Should We Really Buy Shares in George Osborne and Sell Balls?

7 Dec 2012 at 17:11

James Forsyth wrote in last week’s Spectator that now was the time to buy shares in George Osborne. I mentioned this to a Tory MP this morning, a mere 48 hours after the Chancellor’s Autumn Statement. “Yes,” he said. “They’ve risen from 2p to 4p.” Cuttingly cruel. It is true to say that Osborne was saved, at least in part, by the shambolic Commons performance of the Shadow Chancellor, Ed Balls. His reply to the Autumn Statement was all over the place, something which he had the good grace to admit later.
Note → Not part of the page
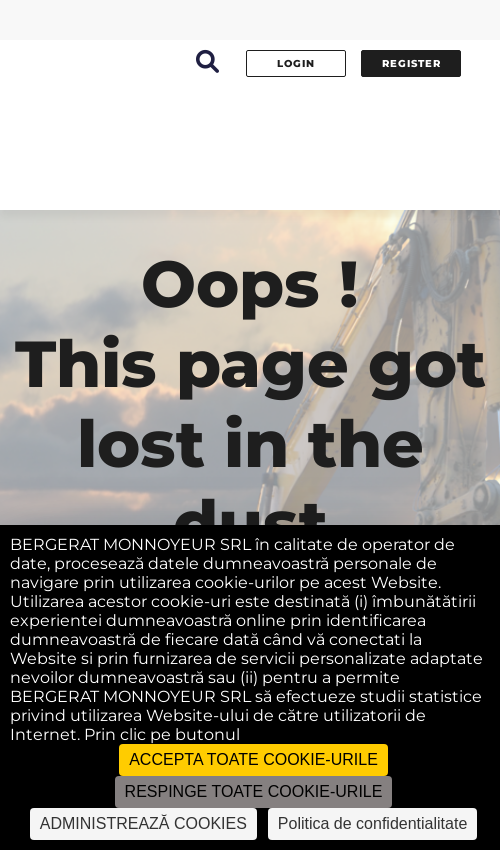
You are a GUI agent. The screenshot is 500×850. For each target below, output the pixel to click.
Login (296, 63)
However, he blamed his stammer for what happened. I admire Ed Balls for overcoming a stammer. In his big set piece speeches I have never seen much sign of it, and he is capable of delivering real barnstormers. It seemed to me that Balls’ performance was less down to a re-emergence of a stammer but more to a lack of preparation and being caught wrong-footed. This came on the back of a very weak showing from Ed Miliband at PMQs. Labour MPs were mainly looking at their feet. When their man has done well, they generally take to Twitter to trumpet their leader’s performance. On Wednesday Labour MPs maintained a Twitter silence for quite some time after PMQS and the end of Ed Balls’s speech. And then, as one, they started to complain about those nasty Tories braying at Ed Balls because of his stammer. Clearly the word had gone out that this was how to turn disaster into a triumph. It didn’t really work. For the first time, Bruiser Balls looked politically vulnerable.